With improving overall and disease-free survival rates (78% in our series), tumoral resections call for a durable reconstructive option as most of the patients are young. Unrestricted motion cannot be realized with any method of reconstruction after resections that excise part or all of the deltoid or the rotator cuff. The most important mechanical complication of proximal humeral endoprosthesis [8] is a proximal subluxation of the head, painfully impinging on the subacromial arch. Such complications met with in six of our patients were moderate, causing partial disability and restriction of all movements at the joint, lowering the acceptance levels. This eventually affected the function in all six cases, resulting in a fair or poor rating. All of these six patients refused revision surgery. They underwent extensive soft tissue resection, compromising the stability of the joint. Use of Dacron tapes as part of the primary procedure was inadequate to provide optimal stability and function. Although we did not employ any net or mesh to prevent such a complication, their use may be beneficial in such patients.

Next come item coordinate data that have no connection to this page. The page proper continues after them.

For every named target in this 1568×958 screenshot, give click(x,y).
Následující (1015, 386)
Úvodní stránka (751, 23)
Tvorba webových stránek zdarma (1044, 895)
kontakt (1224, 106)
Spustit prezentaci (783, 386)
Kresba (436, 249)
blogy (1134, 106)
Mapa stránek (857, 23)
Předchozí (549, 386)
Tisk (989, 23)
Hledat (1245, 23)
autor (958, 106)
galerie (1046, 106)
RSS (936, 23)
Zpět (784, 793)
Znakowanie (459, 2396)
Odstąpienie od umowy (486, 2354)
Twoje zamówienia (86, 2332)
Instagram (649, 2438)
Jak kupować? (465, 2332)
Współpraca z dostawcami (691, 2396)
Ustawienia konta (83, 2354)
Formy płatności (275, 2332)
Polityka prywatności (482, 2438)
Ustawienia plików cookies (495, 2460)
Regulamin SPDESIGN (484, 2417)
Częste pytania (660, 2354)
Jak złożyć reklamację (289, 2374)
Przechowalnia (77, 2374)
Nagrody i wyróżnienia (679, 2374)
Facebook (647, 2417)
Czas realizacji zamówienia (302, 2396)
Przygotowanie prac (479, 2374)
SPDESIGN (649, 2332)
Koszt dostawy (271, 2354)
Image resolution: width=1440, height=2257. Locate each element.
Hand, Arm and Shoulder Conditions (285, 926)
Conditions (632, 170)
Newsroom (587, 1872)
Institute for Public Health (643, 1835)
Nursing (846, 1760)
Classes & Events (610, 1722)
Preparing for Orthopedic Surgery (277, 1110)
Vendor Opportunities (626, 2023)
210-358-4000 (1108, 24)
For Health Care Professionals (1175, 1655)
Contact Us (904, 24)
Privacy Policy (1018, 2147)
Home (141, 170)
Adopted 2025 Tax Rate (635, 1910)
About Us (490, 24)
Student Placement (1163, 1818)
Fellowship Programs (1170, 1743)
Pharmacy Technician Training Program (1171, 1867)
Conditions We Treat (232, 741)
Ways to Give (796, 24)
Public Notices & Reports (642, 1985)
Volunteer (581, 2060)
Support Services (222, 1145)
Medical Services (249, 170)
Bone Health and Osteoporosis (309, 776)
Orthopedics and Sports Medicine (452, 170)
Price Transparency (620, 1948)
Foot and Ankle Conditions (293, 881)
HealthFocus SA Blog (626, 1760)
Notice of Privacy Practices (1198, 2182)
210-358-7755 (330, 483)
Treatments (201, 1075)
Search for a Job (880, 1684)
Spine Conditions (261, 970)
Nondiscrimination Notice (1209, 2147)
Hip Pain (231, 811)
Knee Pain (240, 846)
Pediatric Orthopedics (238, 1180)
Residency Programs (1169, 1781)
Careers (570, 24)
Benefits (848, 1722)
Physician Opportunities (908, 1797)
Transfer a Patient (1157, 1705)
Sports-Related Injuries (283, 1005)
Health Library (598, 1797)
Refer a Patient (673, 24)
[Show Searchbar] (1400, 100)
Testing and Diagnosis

The decline in the prosthetic survival rate from 94.5% at 5 years to 88.3% at 10 years with a revision rate of 8.7% cannot be attributed to one single factor. Future studies need to focus on modifying prosthetic design [14, 18] and materials to reduce proximal migration, fracture and aseptic loosening of the humeral stem. Component sizes and design should be guided by an in-depth understanding of the variations in proximal humeral morphology, especially when the normal anatomy is distorted. Even so, these survival rates indicate a mechanical and functional advantage over allograft arthrodesis [15, 17].

The long-term oncological results depend largely on the stage of disease and the quality of resection. A reconstructive option that is employed after careful patient selection and pre-operative counselling with regard to the limitations eventually improves the post-operative acceptance levels. Custom mega-prosthetic replacement is an interesting therapeutic option with limited complication rates, giving a useful functional limb compared to other forms of reconstruction.